Know what it means? Neither did I. Great word, though, isn’t it? It’s a

thoroughly useless bit of information I picked up this week. I’ve been

torturing everybody I know with it.

I’ll tell you what it means when we’re done. No peeking!

I’m sure you’ll do better than I did. My guess was “an eight-man team of

Native American Olympians.” I was immediately disqualified.

Anyway, that got me thinking about words and word games -- two of my

favorite subjects, along with useless information, of course.

Malapropisms have the highest entertainment value, in my humble opinion.

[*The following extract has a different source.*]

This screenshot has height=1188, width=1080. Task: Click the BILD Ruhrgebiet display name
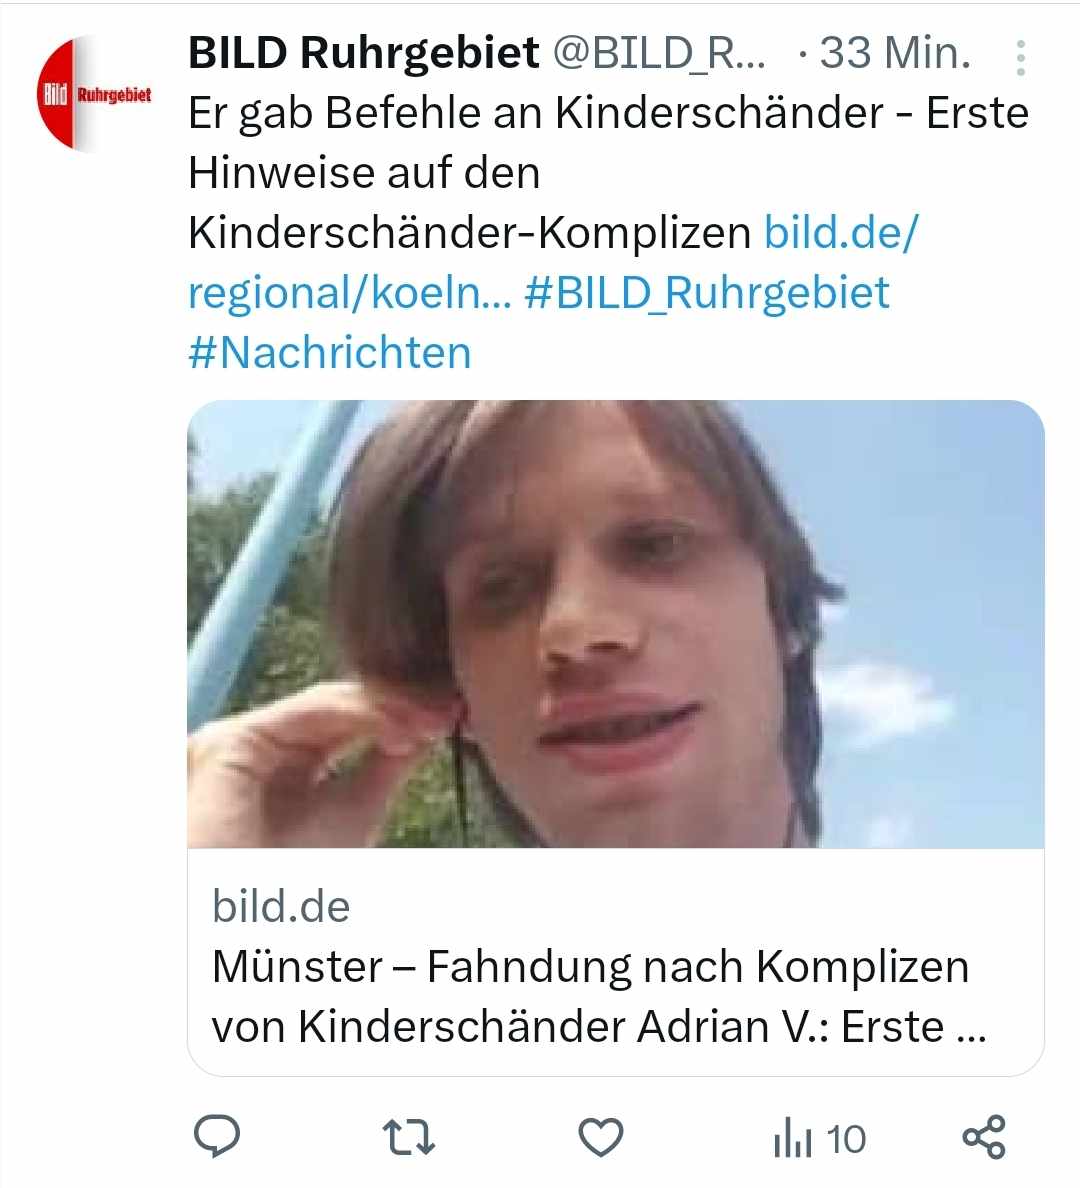click(x=364, y=53)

Malapropisms are named for Mrs. Malaprop, a hopelessly ditsy character in

an 18th century comedy called “The Rivals.” Mrs. Malaprop always had

something to say, but never, ever got the words right. Close, but never

right -- as in, “I resemble that remark.”

It pains me to say this, but when it comes to malapropisms, no one can

hold a candle to Dan Quayle. Michael Jordan, Wayne Gretzky, Tiger Woods,

Dan Quayle. He’s that good.

Quayle’s finest hour was a speech he gave at a benefit for the United

Negro College Fund. Commenting on the fund’s famous slogan -- “A mind is

a terrible thing to waste” -- Quayle mused, “What a waste it is to lose

one’s mind. Or not to have a mind is being very wasteful. How true that

is.”

There were plenty of others, no less noteworthy.

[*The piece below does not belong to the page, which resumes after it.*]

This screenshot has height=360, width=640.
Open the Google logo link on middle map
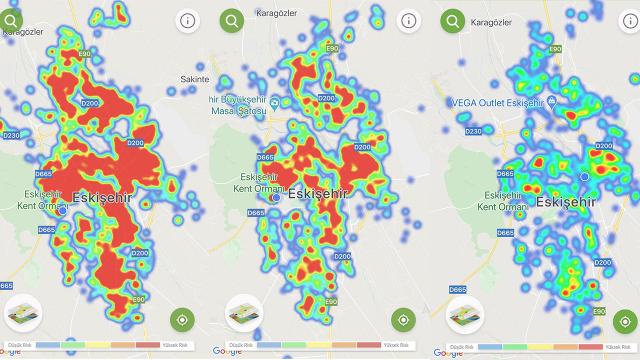click(227, 351)
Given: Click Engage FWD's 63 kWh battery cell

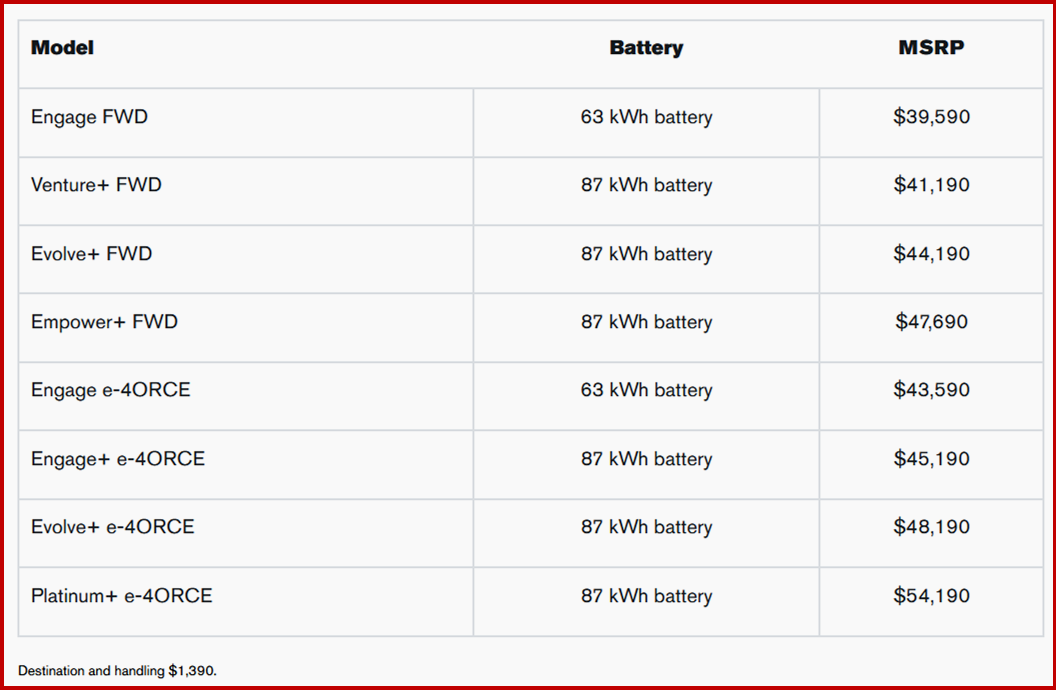Looking at the screenshot, I should pyautogui.click(x=646, y=117).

Quayle on time travel: “We don’t want to go back to tomorrow, we want to

go forward. I have made good judgments in the past. I have made good

judgments in the future. The future will be better tomorrow.”

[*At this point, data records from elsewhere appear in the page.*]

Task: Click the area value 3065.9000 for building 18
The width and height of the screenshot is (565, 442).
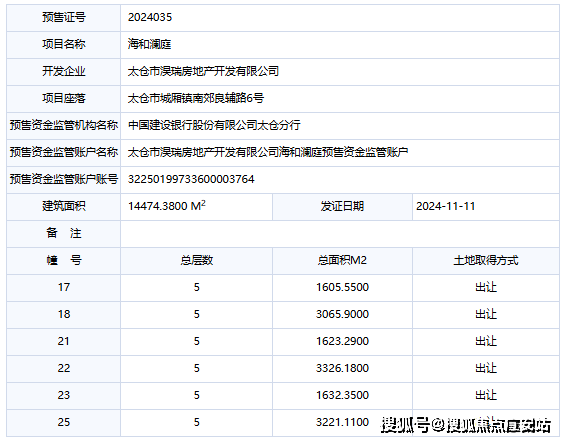Action: coord(342,314)
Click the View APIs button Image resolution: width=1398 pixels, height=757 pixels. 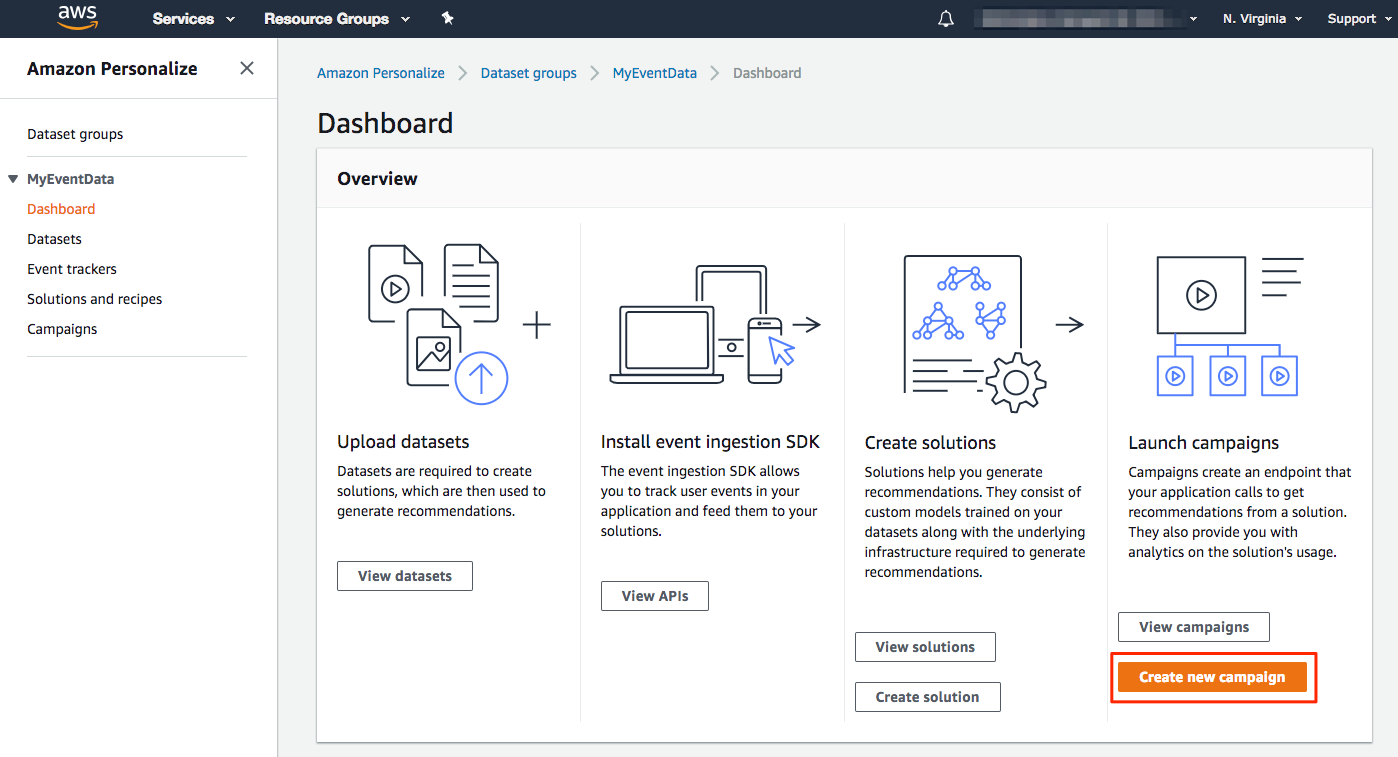[654, 595]
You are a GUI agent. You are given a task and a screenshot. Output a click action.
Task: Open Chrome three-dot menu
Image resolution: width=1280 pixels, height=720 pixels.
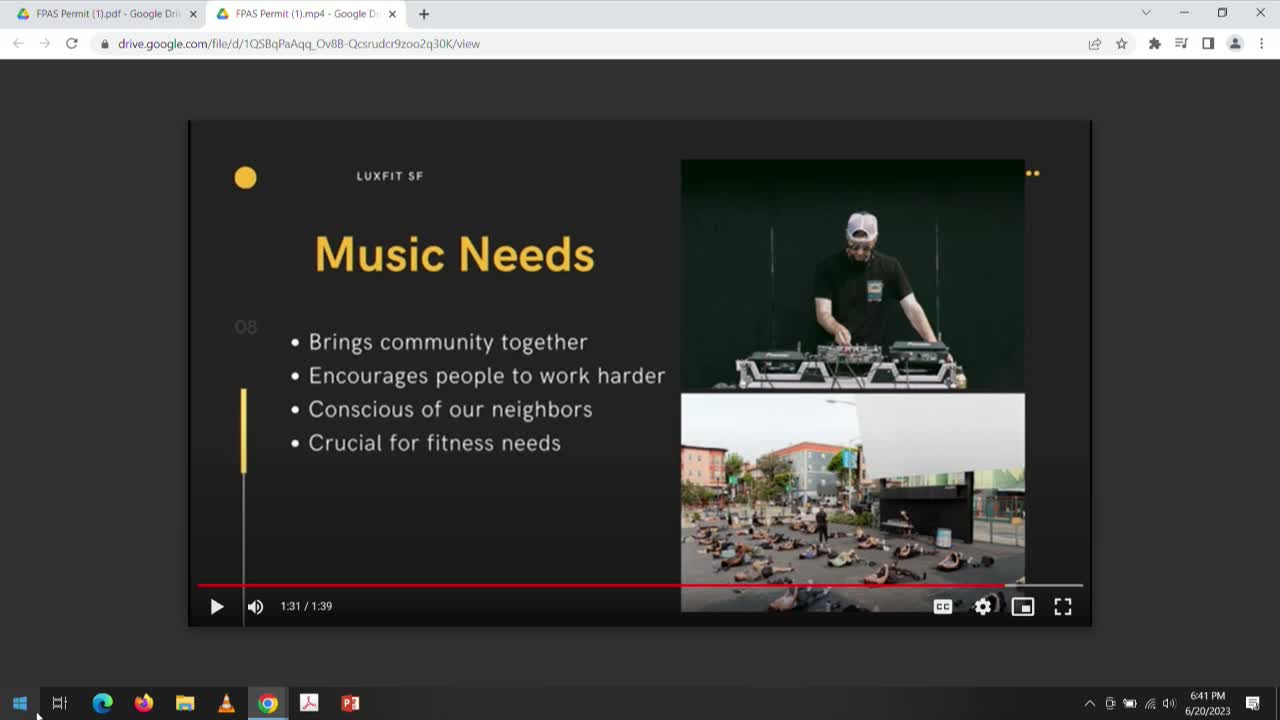(x=1261, y=44)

As a motivational speaker: “If we don’t succeed, we run the risk of

failure.”

On parenting: “Republicans understand the importance of bondage between a

mother and child.”

On history: “The Holocaust was an obscene period in our nation’s history.

I mean in this century’s history. But we all lived in this century. I

didn’t live in this century.”

Transitioning from history to geography: “We have a firm commitment to

NATO. We are a part of NATO. We have a firm commitment to Europe. We are

a part of Europe.”

And finally, on the burdens of his office: “One word sums up the

responsibility of any vice president. And that one word is: to be

prepared.”

Oddly enough, George W. Bush seems to have contracted malapropitis even

before getting to the White House.

On John McCain after the South Carolina primary: “The senator has got to

understand he can’t have it both ways. He can’t take the high horse and

then claim the low road.”

Bush on business, from a Daily News interview: “I understand small

business growth. I was one.”

OK, now I’m confused. Were you the Texas Rangers, or were you the oil

company?

Misplaced modifiers and mistakes in usage create a separate, but no less

interesting, class of malapropisms.

I found this collection of actual headlines from newspapers and titles

from magazine articles in my files:

Include your children when baking cookies; Drunk gets nine months in

violin case; Prostitutes appeal to Pope; British left waffles on Falkland

Islands; Enraged cow injures farmer with ax; Plane too close to ground,

crash probe told; Miners refuse to work after death; Deer kills 17,000;

Juvenile court to try shooting defendant; Stolen painting found by tree;

Sisters reunited after 18 years in checkout line; Killer sentenced to die

for second time in 10 years; Kids can make nutritious snacks; Local high

school dropouts cut in half.

And, my personal favorite: Panda mating fails, veterinarian takes over.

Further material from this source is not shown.